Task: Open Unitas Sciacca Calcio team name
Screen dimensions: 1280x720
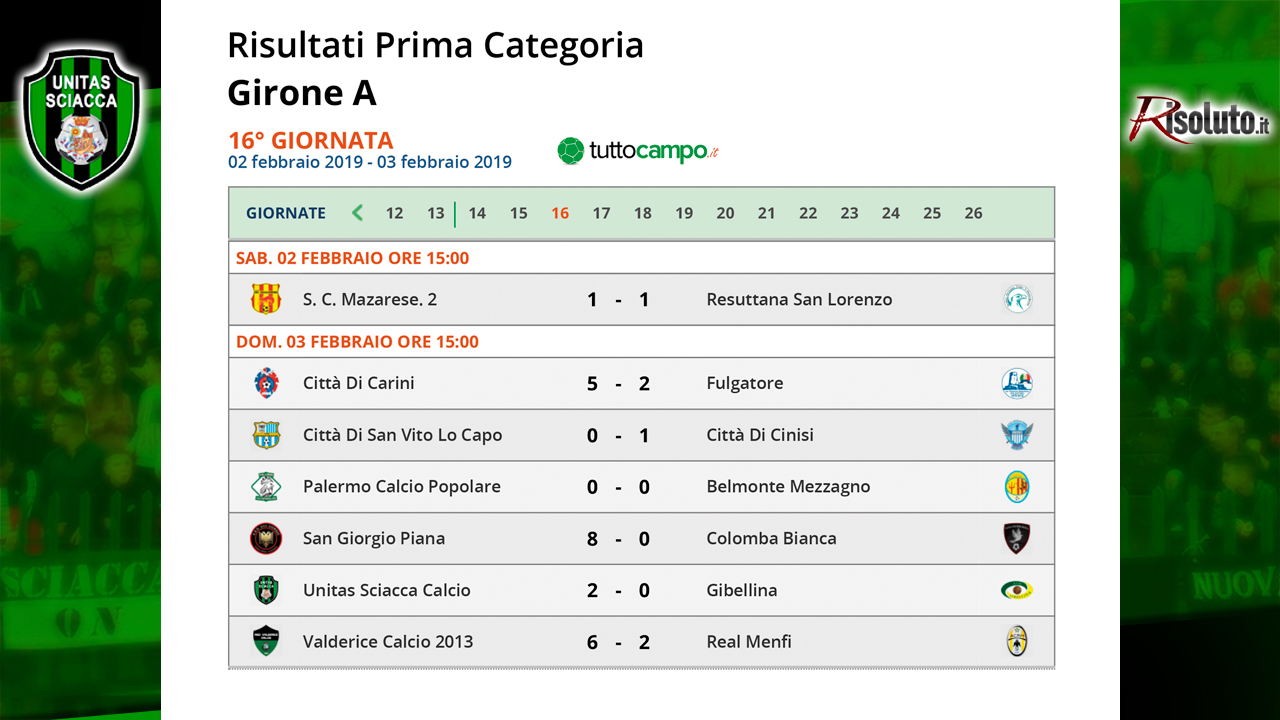Action: click(387, 590)
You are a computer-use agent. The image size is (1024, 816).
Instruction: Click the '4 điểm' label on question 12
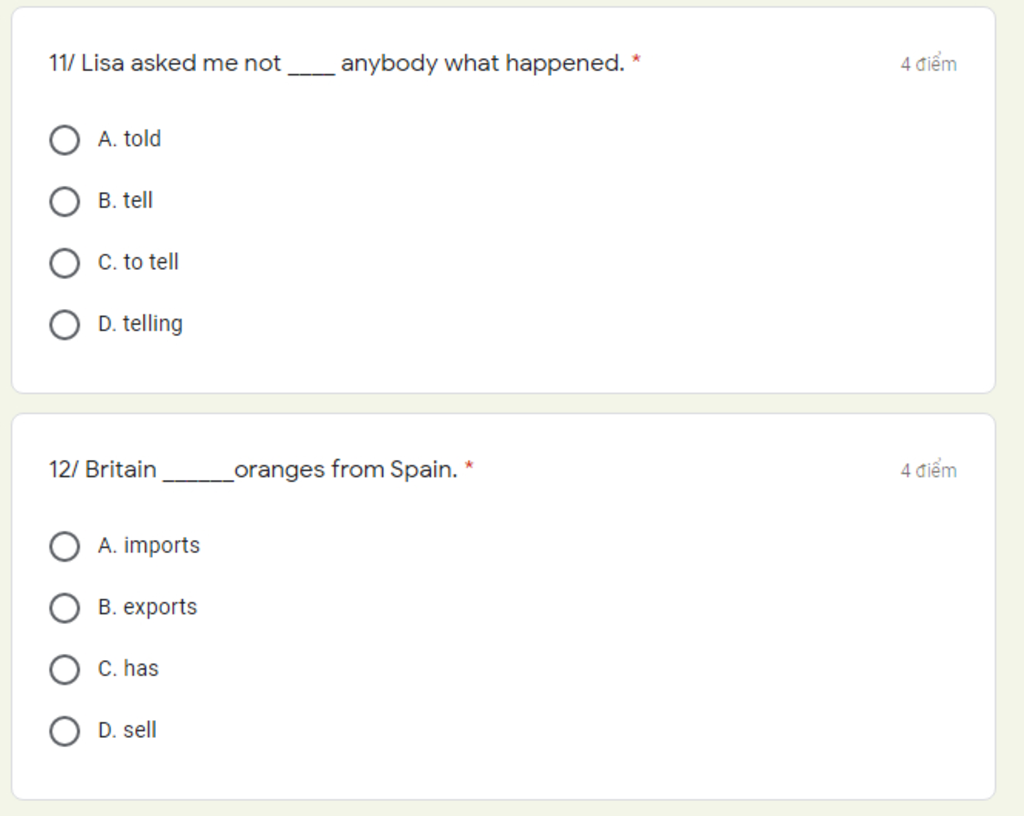pyautogui.click(x=928, y=470)
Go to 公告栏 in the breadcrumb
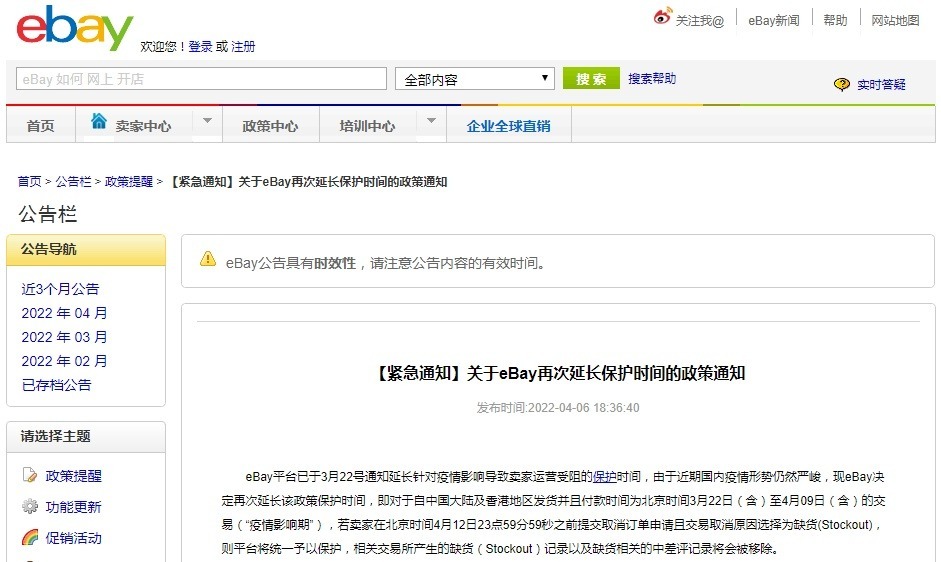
■ ■ ■ ■ ■ ■ ■
→ **AIM OF THE EXERCISE**
Rewrite the entries above, changing "breadcrumb" to "navigation trail" and keeping everything else the same. Leave out the pictures.

→ **EXPECTED ANSWER**
Task: Open Unitas Sciacca Calcio team name
Screen dimensions: 1280x720
Action: click(387, 590)
You are a computer-use agent. The image size is (1024, 816).
Instruction: Click the '4 điểm' label on question 12
pyautogui.click(x=928, y=470)
Go to 公告栏 in the navigation trail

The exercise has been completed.